The Washington Post reported Aug. 25 that Falwell said in an interview that his contract entitled him to $10.5 million in severance, in part because he departed from the university without a formal accusation of wrongdoing. He added that he would receive $2.5 million over two years in exchange for not working at a competing institution, and would receive $8 million in retirement after the two years were up. He told the Post that he had signed a contract with the university in July 2019 outlining those terms.
However, in Liberty’s statement, “there was no severance and no retirement negotiated in exchange for Mr. Falwell’s resignation last month. By his pre-existing contract, Mr. Falwell is entitled to two years’ base salary as severance. Additional compensation that Mr. Falwell receives under his agreement following his resignation are only accrued retirement benefits. These accrued retirement payments reflect reasonable terms after 30 years of service to Liberty, with 13 as university president.”
With more than 110,000 students enrolled, most of them online, Liberty is Virginia’s largest school by enrollment and is the nation’s second-largest online university, behind the University of Phoenix.
Falwell, who was the university’s general counsel before becoming president in 2007, is broadly credited for bringing Liberty out of deep debt to its current financial strength, including a $1.59 billion endowment as of 2019. The university also dramatically increased online enrollment during his tenure, completed more than $1 billion in construction projects and built an impressive athletics program.
Falwell resigned as president and chancellor in August, after a young man came forward with allegations that he had been involved in a sexual relationship with Falwell’s wife, Becki, for several years with Falwell’s full knowledge, and that Jerry Falwell had participated by watching the two have sex.
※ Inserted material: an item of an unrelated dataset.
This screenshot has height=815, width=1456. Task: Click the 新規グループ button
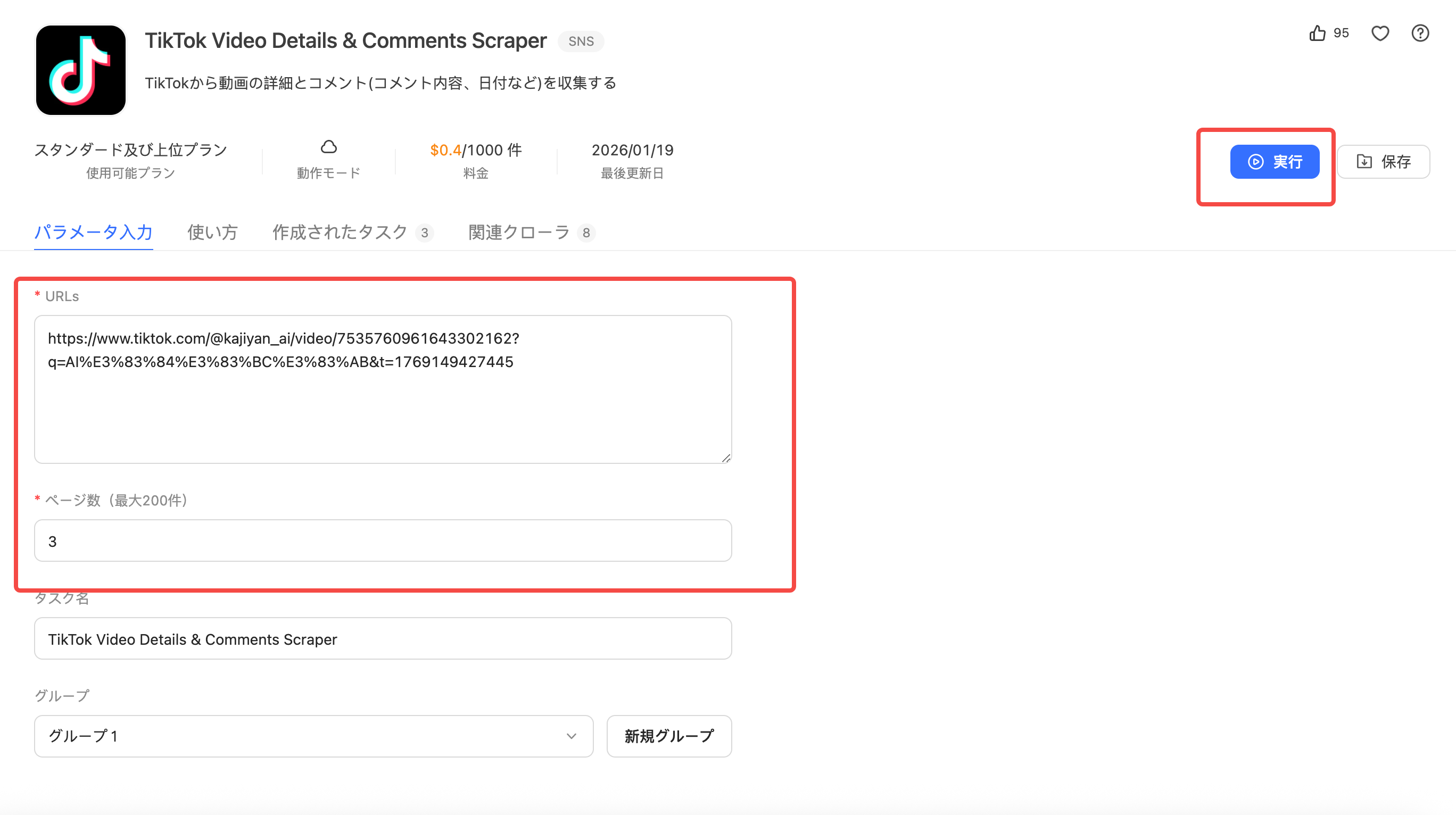coord(668,736)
Falwell has denied all involvement in the physical relationship, although Falwell acknowledged in an interview that his wife had an affair with the man.
In an August report in Reuters, Giancarlo Granda, now 29, said he met the Falwells in 2012 when he was a 20-year-old pool attendant at the luxury Fontainebleau Hotel in Miami. Granda later began a business partnership with the Falwells’ son, Trey Falwell, running a youth hostel out of a $4.65 million investment property in Miami Beach. According to the article, Trey Falwell’s parents gave him the money to purchase the property.
According to the Reuters article, Granda, who has since graduated from Georgetown Law School, tried to extract himself from his financial and personal relationship with the Falwells in 2018, but the couple wouldn’t buy out his part of the Miami property. The relationship soured, and Granda said in text messages to the couple that he would have to go public with his story, the article said. Falwell responded that Granda was trying to extort the couple, which Granda has denied.
At the time of the Reuters article’s release, Falwell had already taken an indefinite leave of absence at the request of the Liberty University board, and former board chairman Jerry Prevo is currently the university’s interim president. In August following Falwell’s resignation, the university said it had hired an outside firm to investigate Liberty’s finances, real estate holdings and other business dealings during Falwell’s tenure as president.
Falwell said via text message Tuesday that he is not doing media interviews.